Getting Your Data to the Lake
Data from the various sources is first loaded into the data lake by ETL, CDC, and streaming tools, in its raw form to the "landing zone".
Then, it is taken through a series of processing steps for it to be in a structure that can be used by the data consumers, first getting the data in a “standardized” form so users can understand the structures and trust the data quality, then further “curating” it so even more users who aren't as familiar with the data can leverage it.
Now the data is in a form in the cloud data lake that all users should be able to leverage, so most companies provide users with a SQL engine to query their data lake. However, this engine is only sufficient for non-interactive workloads.
For interactive workloads, there are two main problems that traditionally prevent them from running directly on the data lake - performance and ease of use.
The only way to address these limitations of the non-interactive engines in the past has been with data copies, traditionally into a data warehouse.
In order to meet interactive workloads requirements, data engineers need to write and operationalize ETL jobs to copy the data into the cloud data warehouse (CDW).
CDWs are cost prohibitive and aren’t performant enough on the granular data, so it’s further copied and transformed into “aggregation tables”. Different businesses units need to view the data differently, again requiring copy and transformation of the data into “data marts”.
Security and governance need to be implemented and maintained in these environments, on an upfront and on an ongoing basis.
A lot of dashboards and reports still can't deliver the desired performance, so data engineers and/or data SMEs need to coordinate with the people actually building the dashboards and copy the data yet again, creating and operationalize the necessary BI extracts to provide that performance.

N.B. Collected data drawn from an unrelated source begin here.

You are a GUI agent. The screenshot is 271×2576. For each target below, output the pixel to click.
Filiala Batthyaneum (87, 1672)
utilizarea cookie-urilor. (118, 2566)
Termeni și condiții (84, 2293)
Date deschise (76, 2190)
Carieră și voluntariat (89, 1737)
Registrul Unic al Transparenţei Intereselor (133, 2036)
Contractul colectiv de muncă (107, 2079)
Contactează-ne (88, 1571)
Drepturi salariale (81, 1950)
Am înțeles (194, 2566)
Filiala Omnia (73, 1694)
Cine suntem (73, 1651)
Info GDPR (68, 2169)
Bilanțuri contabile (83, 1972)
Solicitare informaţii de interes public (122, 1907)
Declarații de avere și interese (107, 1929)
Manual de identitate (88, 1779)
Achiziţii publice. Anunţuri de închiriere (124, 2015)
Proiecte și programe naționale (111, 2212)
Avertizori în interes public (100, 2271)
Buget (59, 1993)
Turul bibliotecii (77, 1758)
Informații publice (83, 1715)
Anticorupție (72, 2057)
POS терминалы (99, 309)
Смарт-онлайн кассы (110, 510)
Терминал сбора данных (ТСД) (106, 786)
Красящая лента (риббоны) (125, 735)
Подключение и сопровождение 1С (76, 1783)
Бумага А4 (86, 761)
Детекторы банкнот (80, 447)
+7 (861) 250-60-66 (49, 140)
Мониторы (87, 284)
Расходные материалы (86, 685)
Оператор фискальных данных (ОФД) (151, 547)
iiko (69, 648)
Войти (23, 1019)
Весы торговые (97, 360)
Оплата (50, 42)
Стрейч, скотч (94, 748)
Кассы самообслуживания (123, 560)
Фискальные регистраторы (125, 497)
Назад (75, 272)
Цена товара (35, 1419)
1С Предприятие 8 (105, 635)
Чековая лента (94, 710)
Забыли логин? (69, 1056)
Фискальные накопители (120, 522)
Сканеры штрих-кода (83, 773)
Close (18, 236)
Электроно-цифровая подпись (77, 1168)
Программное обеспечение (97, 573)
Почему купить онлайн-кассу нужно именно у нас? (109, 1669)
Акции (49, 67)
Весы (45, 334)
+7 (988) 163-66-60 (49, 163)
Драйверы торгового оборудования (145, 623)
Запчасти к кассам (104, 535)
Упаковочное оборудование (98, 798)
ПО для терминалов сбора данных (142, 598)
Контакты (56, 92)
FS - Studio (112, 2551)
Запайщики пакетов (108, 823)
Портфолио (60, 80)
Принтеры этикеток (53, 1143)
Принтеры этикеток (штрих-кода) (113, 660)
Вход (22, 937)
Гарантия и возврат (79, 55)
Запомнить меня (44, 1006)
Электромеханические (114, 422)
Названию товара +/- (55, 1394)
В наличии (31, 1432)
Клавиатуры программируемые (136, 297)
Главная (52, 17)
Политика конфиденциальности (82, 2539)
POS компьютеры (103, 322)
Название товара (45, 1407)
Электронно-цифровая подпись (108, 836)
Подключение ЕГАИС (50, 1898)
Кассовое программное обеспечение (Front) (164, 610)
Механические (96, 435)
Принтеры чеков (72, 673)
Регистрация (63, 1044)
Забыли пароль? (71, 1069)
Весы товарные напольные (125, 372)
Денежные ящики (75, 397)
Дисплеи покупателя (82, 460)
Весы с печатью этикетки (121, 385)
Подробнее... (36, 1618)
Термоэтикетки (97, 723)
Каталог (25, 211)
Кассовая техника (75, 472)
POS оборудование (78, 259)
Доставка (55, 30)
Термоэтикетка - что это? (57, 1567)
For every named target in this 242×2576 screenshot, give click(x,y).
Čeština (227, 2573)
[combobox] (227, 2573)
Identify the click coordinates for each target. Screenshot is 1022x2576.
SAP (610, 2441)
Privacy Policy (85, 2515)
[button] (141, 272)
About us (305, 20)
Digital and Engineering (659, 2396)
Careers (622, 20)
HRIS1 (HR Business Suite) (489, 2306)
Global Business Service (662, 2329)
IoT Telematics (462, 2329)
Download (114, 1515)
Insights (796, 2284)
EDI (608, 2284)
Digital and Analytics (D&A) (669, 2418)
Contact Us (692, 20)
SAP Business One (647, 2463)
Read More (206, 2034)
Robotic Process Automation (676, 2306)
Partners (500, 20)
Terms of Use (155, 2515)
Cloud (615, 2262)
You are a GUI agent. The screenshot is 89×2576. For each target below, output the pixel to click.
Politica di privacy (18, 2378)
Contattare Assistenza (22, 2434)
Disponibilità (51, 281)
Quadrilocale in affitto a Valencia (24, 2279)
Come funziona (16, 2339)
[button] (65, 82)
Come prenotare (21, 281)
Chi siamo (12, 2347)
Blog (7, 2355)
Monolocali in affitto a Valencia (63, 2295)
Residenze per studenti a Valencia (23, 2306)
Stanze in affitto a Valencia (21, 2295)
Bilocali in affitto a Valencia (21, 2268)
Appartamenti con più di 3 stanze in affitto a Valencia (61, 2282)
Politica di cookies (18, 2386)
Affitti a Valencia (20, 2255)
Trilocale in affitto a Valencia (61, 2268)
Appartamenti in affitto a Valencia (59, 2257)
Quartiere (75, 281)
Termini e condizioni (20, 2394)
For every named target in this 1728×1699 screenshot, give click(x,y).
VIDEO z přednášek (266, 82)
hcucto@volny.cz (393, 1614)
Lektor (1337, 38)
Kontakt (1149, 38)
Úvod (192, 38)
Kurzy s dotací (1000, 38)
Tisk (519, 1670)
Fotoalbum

Permissioning also needs to be applied in the BI tool.
In addition to all of these data copies within your environment, you also have people copying data to their laptops because they can't access all the data they need from one system and/or they can't get the performance they need.
Now that they have data on their laptops though, you've lost all control and visibility of that data!
The first step of the journey is simply to add Dremio to your environment. No need to rip & replace any other systems. Identify a set of use cases you want to migrate first for quick wins. Then gradually larger use cases and workloads.
In parallel, Dremio can be rolled out to users for direct access. These users now have the option to connect and use Dremio from their BI tools and SQL clients, especially for their ad-hoc needs.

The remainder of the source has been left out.